The best silo solution seems to be internal heating (with a plank) and condensation at the cool pheriphery. With or without outer cooling tubes.
That gives the best timing throughout a silo for the involved processes.
How does this sistem perform at a sudden stop? Lets say you have a full hopper of 20% moisture wood, thats heated by the outside mantel. At operation, the steam passes the heart giveing good gas, but at a sudden idle this steam and pirolisis gases have to go somewhere?
I ask this becouse l used to have a hot hopper and problems did occur in this situation, makeing first too rich gas, then lean.
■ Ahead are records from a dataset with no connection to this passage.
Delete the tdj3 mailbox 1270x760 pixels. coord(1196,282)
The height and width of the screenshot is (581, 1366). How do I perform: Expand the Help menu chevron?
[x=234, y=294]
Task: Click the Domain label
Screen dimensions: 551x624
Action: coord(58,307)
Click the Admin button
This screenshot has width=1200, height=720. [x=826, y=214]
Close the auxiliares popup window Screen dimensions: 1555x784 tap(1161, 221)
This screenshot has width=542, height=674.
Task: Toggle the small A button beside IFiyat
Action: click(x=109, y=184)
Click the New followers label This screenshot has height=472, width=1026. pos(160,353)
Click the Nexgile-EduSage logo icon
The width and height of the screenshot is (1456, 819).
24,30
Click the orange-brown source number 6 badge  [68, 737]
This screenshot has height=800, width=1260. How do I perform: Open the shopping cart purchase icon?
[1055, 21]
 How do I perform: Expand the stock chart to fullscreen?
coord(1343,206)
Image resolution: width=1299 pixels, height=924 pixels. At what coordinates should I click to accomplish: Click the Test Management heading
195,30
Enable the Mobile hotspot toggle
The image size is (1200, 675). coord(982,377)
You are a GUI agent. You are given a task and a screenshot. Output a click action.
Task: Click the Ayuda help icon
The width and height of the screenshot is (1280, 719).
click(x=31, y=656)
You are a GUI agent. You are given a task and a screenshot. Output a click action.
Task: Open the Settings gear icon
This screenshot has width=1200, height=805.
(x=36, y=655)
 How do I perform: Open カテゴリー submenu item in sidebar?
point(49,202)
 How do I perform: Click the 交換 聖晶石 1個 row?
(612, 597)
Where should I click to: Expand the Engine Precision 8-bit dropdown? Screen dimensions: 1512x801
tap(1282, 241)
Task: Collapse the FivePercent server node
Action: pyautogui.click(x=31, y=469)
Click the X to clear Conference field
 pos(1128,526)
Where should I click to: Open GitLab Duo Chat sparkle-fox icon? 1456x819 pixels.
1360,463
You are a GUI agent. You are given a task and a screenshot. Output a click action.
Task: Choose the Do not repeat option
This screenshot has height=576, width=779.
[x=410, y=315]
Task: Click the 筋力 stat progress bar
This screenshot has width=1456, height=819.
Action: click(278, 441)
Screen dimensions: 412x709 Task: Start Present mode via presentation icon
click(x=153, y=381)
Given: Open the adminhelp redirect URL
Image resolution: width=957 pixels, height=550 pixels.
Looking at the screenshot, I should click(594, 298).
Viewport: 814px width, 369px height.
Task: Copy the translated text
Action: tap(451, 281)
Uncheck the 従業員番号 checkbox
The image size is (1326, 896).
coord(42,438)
Shame to say, but the height of the silo gives so much heat dissipation, that the internal steam production does not “overflow” the air intake and ruin the gas quality.
One contributing factor may also be, that the side opposite to the gas out-take side in the mantel may have a “too thick” soot layer, which in turn can dilute the heat transfere into the silo!
This in turn gives a new HEURECA! realization:
Both with a plank, and with an Imbert heated silo, one needs to do the heating adjustable!
To be able to shift from cold to hot hopper? Or in between? Then, two gas outlet shuld be used, one to bypass the hopper. Doable. So, heat the wood, dry it, then bypass to avoid strong pirolisis. Something in this direction?
I gave some thod to your idea, and it seems wery doable and not at all too complicated.
All we need is a hot hopper, a bypass, a thermostate and a flap to control the temperature. Thermo sensor in the hopper.
Pirolisis starts at about 250c, so at startup all the gas passes the hopper. Then, as temp reaches 250, the gas diverts to a bypass.
Steam is vented out in wk style cooling tubes.